▶ [Task objective]
The response must reproduce every record below without alteration.

▶ [Supplied material]
+++++

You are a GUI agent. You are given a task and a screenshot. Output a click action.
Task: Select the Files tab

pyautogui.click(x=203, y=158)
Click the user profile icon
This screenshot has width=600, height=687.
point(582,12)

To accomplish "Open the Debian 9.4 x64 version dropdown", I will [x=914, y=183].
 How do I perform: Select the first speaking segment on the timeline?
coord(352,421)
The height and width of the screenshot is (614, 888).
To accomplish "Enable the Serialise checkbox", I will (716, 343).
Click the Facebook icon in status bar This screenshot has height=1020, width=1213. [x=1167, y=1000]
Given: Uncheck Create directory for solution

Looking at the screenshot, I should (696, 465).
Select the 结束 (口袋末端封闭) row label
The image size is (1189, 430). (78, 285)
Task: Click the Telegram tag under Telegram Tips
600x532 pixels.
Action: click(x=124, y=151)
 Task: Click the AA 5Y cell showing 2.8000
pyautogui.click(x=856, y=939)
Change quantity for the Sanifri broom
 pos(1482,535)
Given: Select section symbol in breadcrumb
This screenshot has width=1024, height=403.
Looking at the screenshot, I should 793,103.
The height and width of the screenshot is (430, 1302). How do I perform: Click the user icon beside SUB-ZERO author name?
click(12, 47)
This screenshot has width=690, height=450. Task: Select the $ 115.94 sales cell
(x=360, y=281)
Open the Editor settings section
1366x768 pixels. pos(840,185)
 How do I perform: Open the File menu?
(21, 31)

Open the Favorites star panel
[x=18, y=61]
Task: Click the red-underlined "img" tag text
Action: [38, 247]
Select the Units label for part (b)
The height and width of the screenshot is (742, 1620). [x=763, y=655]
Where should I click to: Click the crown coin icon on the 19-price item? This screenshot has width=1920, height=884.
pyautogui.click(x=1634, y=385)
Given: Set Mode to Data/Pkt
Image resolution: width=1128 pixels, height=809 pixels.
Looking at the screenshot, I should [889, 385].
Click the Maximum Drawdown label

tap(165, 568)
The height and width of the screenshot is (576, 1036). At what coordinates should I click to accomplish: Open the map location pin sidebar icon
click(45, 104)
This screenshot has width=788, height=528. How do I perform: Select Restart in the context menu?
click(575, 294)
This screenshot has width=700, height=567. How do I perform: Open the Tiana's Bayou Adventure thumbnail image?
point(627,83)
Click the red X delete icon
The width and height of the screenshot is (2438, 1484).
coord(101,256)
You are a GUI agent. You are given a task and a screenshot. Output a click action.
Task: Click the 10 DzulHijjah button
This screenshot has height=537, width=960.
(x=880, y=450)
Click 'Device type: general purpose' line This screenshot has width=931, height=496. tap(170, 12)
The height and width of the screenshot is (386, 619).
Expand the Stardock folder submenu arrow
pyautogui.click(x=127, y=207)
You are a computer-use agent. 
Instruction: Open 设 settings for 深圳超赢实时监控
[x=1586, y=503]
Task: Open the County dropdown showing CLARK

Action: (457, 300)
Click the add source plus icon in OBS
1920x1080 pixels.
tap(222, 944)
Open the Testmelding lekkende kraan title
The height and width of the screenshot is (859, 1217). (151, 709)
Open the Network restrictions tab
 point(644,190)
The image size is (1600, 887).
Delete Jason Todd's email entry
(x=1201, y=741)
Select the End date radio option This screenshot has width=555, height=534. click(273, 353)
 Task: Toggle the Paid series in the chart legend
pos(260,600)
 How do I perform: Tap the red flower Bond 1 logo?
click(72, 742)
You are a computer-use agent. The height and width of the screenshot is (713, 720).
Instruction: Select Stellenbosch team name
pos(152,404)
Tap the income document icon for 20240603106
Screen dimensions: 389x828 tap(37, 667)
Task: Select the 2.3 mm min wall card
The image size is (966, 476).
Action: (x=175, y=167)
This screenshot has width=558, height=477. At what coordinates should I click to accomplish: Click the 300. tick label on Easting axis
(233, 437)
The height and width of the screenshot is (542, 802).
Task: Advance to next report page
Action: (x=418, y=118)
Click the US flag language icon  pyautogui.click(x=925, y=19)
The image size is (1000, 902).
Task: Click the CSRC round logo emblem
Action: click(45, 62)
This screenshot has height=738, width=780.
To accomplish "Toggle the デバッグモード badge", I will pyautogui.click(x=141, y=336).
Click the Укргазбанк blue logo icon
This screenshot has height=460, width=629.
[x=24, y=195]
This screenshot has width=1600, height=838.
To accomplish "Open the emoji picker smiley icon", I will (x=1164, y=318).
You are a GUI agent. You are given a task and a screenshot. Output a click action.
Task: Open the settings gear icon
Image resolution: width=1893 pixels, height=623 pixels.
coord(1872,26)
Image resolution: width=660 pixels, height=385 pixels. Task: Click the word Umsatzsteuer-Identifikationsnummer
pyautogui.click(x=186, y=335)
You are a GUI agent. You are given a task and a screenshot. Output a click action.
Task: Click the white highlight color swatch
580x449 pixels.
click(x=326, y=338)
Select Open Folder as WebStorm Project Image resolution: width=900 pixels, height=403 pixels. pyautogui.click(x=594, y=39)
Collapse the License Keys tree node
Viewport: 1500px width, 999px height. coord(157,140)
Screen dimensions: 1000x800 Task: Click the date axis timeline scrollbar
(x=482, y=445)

+++++

▶ [Response]
You are a GUI agent. You are given a task and a screenshot. Output a click action.
Task: Select the Files tab

pyautogui.click(x=203, y=158)
Click the user profile icon
This screenshot has width=600, height=687.
point(582,12)

To accomplish "Open the Debian 9.4 x64 version dropdown", I will [x=914, y=183].
 How do I perform: Select the first speaking segment on the timeline?
coord(352,421)
The height and width of the screenshot is (614, 888).
To accomplish "Enable the Serialise checkbox", I will (716, 343).
Click the Facebook icon in status bar This screenshot has height=1020, width=1213. [x=1167, y=1000]
Given: Uncheck Create directory for solution

Looking at the screenshot, I should (696, 465).
Select the 结束 (口袋末端封闭) row label
The image size is (1189, 430). (78, 285)
Task: Click the Telegram tag under Telegram Tips
600x532 pixels.
Action: click(x=124, y=151)
 Task: Click the AA 5Y cell showing 2.8000
pyautogui.click(x=856, y=939)
Change quantity for the Sanifri broom
 pos(1482,535)
Given: Select section symbol in breadcrumb
This screenshot has width=1024, height=403.
Looking at the screenshot, I should 793,103.
The height and width of the screenshot is (430, 1302). How do I perform: Click the user icon beside SUB-ZERO author name?
click(12, 47)
This screenshot has width=690, height=450. Task: Select the $ 115.94 sales cell
(x=360, y=281)
Open the Editor settings section
1366x768 pixels. pos(840,185)
 How do I perform: Open the File menu?
(21, 31)

Open the Favorites star panel
[x=18, y=61]
Task: Click the red-underlined "img" tag text
Action: [38, 247]
Select the Units label for part (b)
The height and width of the screenshot is (742, 1620). [x=763, y=655]
Where should I click to: Click the crown coin icon on the 19-price item? This screenshot has width=1920, height=884.
pyautogui.click(x=1634, y=385)
Given: Set Mode to Data/Pkt
Image resolution: width=1128 pixels, height=809 pixels.
Looking at the screenshot, I should [889, 385].
Click the Maximum Drawdown label

tap(165, 568)
The height and width of the screenshot is (576, 1036). At what coordinates should I click to accomplish: Open the map location pin sidebar icon
click(45, 104)
This screenshot has width=788, height=528. How do I perform: Select Restart in the context menu?
click(575, 294)
This screenshot has width=700, height=567. How do I perform: Open the Tiana's Bayou Adventure thumbnail image?
point(627,83)
Click the red X delete icon
The width and height of the screenshot is (2438, 1484).
coord(101,256)
You are a GUI agent. You are given a task and a screenshot. Output a click action.
Task: Click the 10 DzulHijjah button
This screenshot has height=537, width=960.
(x=880, y=450)
Click 'Device type: general purpose' line This screenshot has width=931, height=496. tap(170, 12)
The height and width of the screenshot is (386, 619).
Expand the Stardock folder submenu arrow
pyautogui.click(x=127, y=207)
You are a computer-use agent. 
Instruction: Open 设 settings for 深圳超赢实时监控
[x=1586, y=503]
Task: Open the County dropdown showing CLARK

Action: (457, 300)
Click the add source plus icon in OBS
1920x1080 pixels.
tap(222, 944)
Open the Testmelding lekkende kraan title
The height and width of the screenshot is (859, 1217). (151, 709)
Open the Network restrictions tab
 point(644,190)
The image size is (1600, 887).
Delete Jason Todd's email entry
(x=1201, y=741)
Select the End date radio option This screenshot has width=555, height=534. click(273, 353)
 Task: Toggle the Paid series in the chart legend
pos(260,600)
 How do I perform: Tap the red flower Bond 1 logo?
click(72, 742)
You are a computer-use agent. The height and width of the screenshot is (713, 720).
Instruction: Select Stellenbosch team name
pos(152,404)
Tap the income document icon for 20240603106
Screen dimensions: 389x828 tap(37, 667)
Task: Select the 2.3 mm min wall card
The image size is (966, 476).
Action: (x=175, y=167)
This screenshot has width=558, height=477. At what coordinates should I click to accomplish: Click the 300. tick label on Easting axis
(233, 437)
The height and width of the screenshot is (542, 802).
Task: Advance to next report page
Action: (x=418, y=118)
Click the US flag language icon  pyautogui.click(x=925, y=19)
The image size is (1000, 902).
Task: Click the CSRC round logo emblem
Action: click(45, 62)
This screenshot has height=738, width=780.
To accomplish "Toggle the デバッグモード badge", I will pyautogui.click(x=141, y=336).
Click the Укргазбанк blue logo icon
This screenshot has height=460, width=629.
[x=24, y=195]
This screenshot has width=1600, height=838.
To accomplish "Open the emoji picker smiley icon", I will (x=1164, y=318).
You are a GUI agent. You are given a task and a screenshot. Output a click action.
Task: Open the settings gear icon
Image resolution: width=1893 pixels, height=623 pixels.
coord(1872,26)
Image resolution: width=660 pixels, height=385 pixels. Task: Click the word Umsatzsteuer-Identifikationsnummer
pyautogui.click(x=186, y=335)
You are a GUI agent. You are given a task and a screenshot. Output a click action.
Task: Click the white highlight color swatch
580x449 pixels.
click(x=326, y=338)
Select Open Folder as WebStorm Project Image resolution: width=900 pixels, height=403 pixels. pyautogui.click(x=594, y=39)
Collapse the License Keys tree node
Viewport: 1500px width, 999px height. coord(157,140)
Screen dimensions: 1000x800 Task: Click the date axis timeline scrollbar
(x=482, y=445)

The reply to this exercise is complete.